Each night when the food was ready, we would move the orchid off the table and onto the washing machine to make room for elbows and conversation and eye contact. And each night after the dishes were done and the guests were gone, the orchid would return to the table, its evening pilgrimage a sign that good friends had made this house and this heart full.
True friends are like water, nourishment for the soil of souls that grows parched in secret. God sources life into us, but I think he often does it through people who speak and laugh and exhale belonging into us when we are tired, when we are thirsty, and when we are unsure if there is any growth happening at all.
Community is easily misunderstand in a flat, broad sense— in social media interactions or a packed personal calendar that makes you so very tired and so very busy, but so very anonymous to the people you rub shoulders with everyday. Many of us have social networks that feel like an ocean of activity when really we just want to be loved with regularity by fewer people in a more meaningful way.
Boundless-God limits his essential community to a trinity of three persons: Father, Son, and Holy Spirit. Jesus picked twelve disciples, but chose to invest specifically into only three best friends: Peter, James, and John. The early church in Acts kept growing in numbers, but was portioned out in tiny house churches around the neighborhood. So it seems to me that deep community grows best in small places. Our essential longing is not for more relationships, but for deeper ones. And it takes a bit of restraint, really, not to drown a thirst with too much of what it needs.
My friend Kenra often references a sermon by our friend Tom that compared humans to lego pieces. Tom said that we are like legos with a restricted number of circular connectors. Each connector represents a person we can lock into and foster deep and meaningful relationship with. Some people have four connectors, some six, but at the end of the day we all are limited in our capacity for connection.

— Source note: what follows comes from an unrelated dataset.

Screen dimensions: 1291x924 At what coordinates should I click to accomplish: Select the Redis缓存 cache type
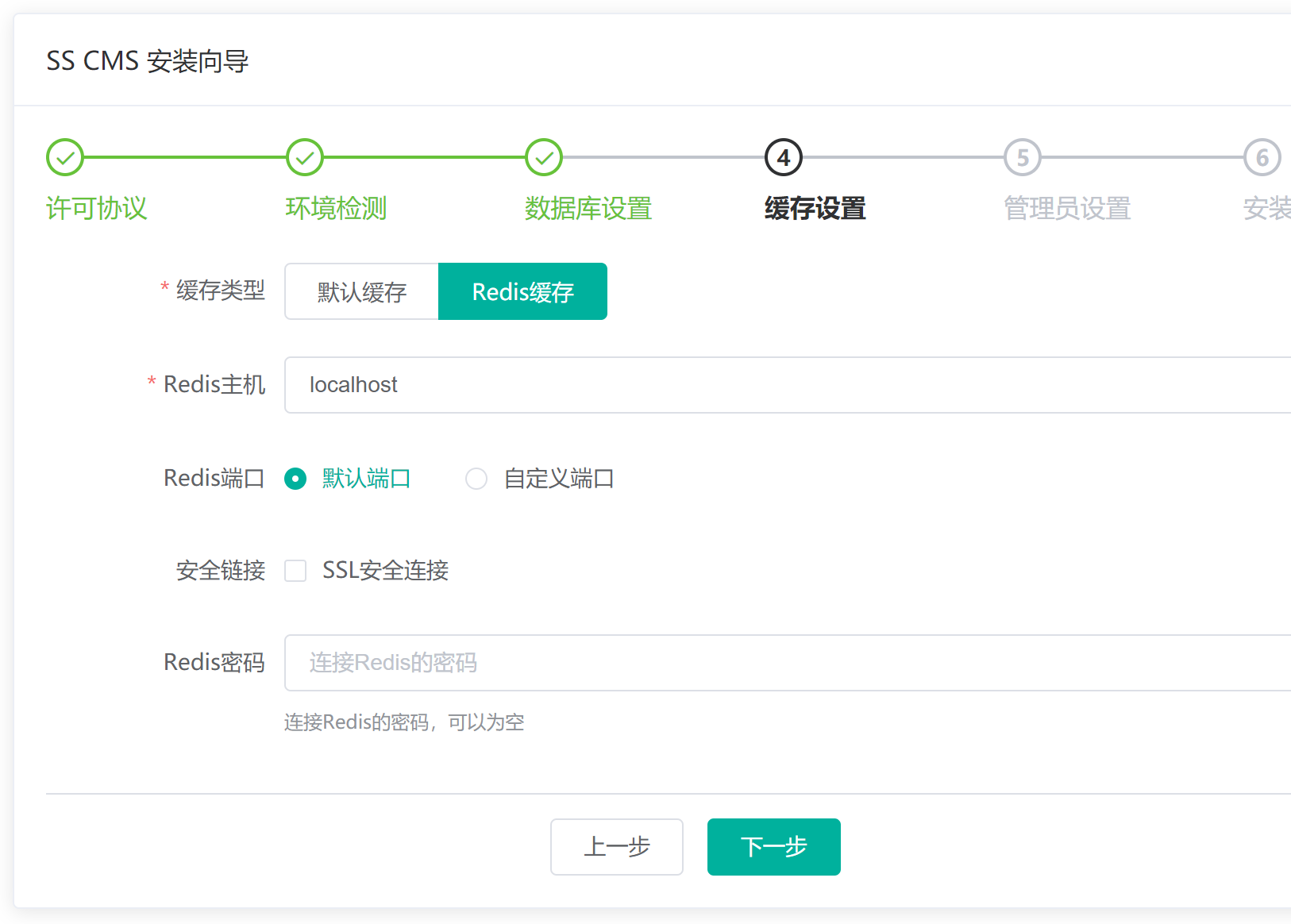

This resonates with me particularly in this season of life when I’m acutely aware of my already-occupied connectors. There are days where I feel that a single toddler mysteriously overtakes all of my relational joints to the degree that when my own husband gets home, we rub shoulders instead of locking in. Then there are other days were I feel freer, more available and buoyant somehow, and I think that it’s all just a matter of motivation, a matter of putting more coffee in with my ice.
So clearly I haven’t yet figured out the ideal portion size for life-giving relationships. It’s different for everyone, I suppose, but for me, as a natural over-waterer and lifelong friend-enthusiast, it takes work for me to remember to narrow, to taper, to aim for deep instead of wide.
It starts at my kitchen table, as most things do, first with the orchid, then with the elbows that take its place.
Yesterday was Sunday, so I dutifully put a single ice cube in the center of the base of the (still living!) orchid. It was also Mother’s Day and we spent it at home as tiny family of three. I celebrated my motherly achievements by having four Oreos before lunchtime. Molly celebrated by only wanting to be held by her dad. It was outstanding.
And in this conversation about relationships and community, how appropriate it is to end on a holiday that celebrates the narrowness of family, that gives moms the opportunity to drink in the smallness of the task— the meals and diapers and teaching moments— a thousand tiny ice cubes that mysteriously empower little lives to grow.
May we give ourselves permission to invest narrowly, in the tiny portions we know how.
May we pursue intentionality and regularity in relationship over popularity.
And may my orchid continue to live, as this is a new and remarkable household record.